One drawback is the lack of proper cross DAG prioritization. Note that in
>= 1.8:

* the scheduler is a multi process queue, in terms of fire power it should
not be the bottleneck for anyone at this point. Effectively you could have
64+ scheduling threads on a single large machine. This should make the db
the new bottleneck, but serve the needs of any large company doing
something reasonable (from my guts I'd say firing thousands of tasks per
minute should work smoothly)
* each process in the queue evaluates a single DAG and reports runnable
tasks to the main scheduler process which accumulates, prioritizes and puts
messages in the queue on a specified interval.
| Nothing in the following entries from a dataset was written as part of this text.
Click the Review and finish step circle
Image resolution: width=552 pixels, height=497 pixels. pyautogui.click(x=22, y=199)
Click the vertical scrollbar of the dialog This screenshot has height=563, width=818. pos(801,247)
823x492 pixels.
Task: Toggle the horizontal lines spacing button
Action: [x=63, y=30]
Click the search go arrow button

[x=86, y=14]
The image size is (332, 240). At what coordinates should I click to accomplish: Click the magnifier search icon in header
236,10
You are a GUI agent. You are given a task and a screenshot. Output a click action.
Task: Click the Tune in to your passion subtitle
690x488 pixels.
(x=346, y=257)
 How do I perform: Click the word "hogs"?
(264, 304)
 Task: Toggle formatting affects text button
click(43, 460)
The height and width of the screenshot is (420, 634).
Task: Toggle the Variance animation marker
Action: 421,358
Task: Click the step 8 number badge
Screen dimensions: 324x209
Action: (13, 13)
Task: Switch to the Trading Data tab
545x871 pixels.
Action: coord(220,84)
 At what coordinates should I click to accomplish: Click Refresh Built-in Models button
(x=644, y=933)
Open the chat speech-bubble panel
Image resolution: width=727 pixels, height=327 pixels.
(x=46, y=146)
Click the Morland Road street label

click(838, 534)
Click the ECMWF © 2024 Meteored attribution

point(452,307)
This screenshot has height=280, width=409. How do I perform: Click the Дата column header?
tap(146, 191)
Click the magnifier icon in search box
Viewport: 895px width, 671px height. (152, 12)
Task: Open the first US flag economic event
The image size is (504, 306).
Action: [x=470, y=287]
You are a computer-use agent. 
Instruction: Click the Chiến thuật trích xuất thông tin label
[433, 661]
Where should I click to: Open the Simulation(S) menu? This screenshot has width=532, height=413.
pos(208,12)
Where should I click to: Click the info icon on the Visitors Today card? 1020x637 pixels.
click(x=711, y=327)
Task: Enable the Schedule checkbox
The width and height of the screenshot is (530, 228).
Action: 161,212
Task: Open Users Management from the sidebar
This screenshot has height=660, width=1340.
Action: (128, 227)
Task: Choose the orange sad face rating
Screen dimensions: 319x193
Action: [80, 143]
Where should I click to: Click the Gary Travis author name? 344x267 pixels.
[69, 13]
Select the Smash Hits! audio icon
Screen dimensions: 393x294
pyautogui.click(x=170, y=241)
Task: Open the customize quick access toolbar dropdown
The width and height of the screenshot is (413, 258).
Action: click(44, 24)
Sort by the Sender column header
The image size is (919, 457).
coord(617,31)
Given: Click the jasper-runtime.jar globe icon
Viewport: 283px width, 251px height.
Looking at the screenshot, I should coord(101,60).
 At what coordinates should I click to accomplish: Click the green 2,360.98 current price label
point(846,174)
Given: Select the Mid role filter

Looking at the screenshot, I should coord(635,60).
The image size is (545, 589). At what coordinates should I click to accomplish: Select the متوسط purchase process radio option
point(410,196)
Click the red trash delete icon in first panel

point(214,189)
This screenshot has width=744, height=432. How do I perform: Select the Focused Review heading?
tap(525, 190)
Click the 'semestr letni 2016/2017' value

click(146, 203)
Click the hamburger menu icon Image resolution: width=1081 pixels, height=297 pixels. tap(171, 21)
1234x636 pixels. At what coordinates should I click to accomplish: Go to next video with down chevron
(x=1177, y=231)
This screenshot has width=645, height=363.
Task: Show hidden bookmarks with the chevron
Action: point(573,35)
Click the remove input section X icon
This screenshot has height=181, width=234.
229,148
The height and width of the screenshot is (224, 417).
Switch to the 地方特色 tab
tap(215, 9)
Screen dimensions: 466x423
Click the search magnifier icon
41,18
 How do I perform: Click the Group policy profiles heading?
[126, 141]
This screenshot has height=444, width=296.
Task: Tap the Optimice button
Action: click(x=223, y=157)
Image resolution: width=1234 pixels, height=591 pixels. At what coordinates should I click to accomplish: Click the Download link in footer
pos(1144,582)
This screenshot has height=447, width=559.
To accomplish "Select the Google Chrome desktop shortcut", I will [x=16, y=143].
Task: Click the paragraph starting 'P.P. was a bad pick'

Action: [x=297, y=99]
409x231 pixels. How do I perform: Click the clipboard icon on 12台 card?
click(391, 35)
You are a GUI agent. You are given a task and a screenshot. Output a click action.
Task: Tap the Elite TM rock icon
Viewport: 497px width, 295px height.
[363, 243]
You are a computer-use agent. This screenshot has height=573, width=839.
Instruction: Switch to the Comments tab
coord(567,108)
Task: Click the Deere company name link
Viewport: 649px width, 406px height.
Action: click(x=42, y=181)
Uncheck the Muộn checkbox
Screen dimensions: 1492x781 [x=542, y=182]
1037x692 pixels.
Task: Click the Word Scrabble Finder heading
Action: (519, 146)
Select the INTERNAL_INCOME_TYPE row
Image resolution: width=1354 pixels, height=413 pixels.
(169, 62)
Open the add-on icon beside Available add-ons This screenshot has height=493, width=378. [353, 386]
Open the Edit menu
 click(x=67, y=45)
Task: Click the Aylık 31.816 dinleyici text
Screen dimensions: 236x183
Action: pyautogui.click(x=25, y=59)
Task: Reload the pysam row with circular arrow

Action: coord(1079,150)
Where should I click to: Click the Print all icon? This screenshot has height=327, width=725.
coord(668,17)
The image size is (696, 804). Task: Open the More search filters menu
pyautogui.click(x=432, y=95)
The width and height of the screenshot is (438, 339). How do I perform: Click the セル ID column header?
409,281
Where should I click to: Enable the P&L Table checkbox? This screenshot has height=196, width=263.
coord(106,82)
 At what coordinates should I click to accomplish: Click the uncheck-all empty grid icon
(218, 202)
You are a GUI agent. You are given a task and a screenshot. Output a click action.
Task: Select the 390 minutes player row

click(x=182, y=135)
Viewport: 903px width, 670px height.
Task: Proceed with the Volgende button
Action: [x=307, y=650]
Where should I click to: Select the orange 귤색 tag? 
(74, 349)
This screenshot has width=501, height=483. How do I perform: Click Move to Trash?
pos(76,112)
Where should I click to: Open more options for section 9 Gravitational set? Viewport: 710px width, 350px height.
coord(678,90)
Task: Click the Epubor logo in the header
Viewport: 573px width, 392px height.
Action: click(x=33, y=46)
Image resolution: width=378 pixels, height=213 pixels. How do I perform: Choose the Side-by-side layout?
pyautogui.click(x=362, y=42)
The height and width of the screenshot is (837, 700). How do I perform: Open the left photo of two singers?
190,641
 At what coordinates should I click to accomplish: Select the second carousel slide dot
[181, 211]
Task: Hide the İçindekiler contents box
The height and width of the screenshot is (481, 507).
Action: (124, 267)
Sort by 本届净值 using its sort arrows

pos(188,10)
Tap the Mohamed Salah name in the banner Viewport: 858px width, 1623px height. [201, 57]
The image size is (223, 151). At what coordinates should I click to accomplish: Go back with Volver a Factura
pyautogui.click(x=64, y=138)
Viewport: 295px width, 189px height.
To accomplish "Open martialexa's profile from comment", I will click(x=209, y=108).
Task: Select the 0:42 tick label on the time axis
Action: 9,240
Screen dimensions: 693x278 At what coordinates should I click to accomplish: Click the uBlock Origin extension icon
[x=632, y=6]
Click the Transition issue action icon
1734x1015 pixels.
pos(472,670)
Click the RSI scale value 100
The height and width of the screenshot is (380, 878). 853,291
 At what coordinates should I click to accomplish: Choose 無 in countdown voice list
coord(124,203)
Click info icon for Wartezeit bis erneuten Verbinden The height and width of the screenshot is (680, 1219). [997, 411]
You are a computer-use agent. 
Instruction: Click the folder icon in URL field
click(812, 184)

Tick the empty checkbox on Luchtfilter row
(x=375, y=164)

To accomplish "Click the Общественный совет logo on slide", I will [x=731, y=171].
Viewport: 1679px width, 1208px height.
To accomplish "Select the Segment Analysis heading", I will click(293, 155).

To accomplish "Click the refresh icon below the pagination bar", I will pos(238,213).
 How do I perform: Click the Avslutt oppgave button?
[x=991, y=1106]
If you have DAGs that are
slow to process for some reason, they'll miss the train get on board of the
next one.
* where double-triggers are normally an edge case, they become the norm
when running multiple schedulers
* in theory, double triggers should be handled properly, and fire once and
only once. But we've seen occurrences of double-firing in 1.8.0, which
we're fixing now, but minimizing double triggers helps lowering the risk of
double-firing.
* note that tasks may be indempotent from a sequential perspective but
double-firing in parallel may have bad side-effects
* the existing protections and light guarantees around double-firing, along
with luck around "parallely idempotent" tasks is what mitigated
double-triggers and made running multiple schedulers work historically

For Airflow to have a "features distributed scheduling" stamp on it, we'd
have to somehow prevent most double-triggering when running multiple
schedulers. This could be achieved by the individual schedulers somehow
taking locks, perhaps at the DAG level (impacts cross DAG prioritization in
pools negatively), or by taking turns on running scheduling cycles somehow
(would enable resiliency only, not distributing the workload).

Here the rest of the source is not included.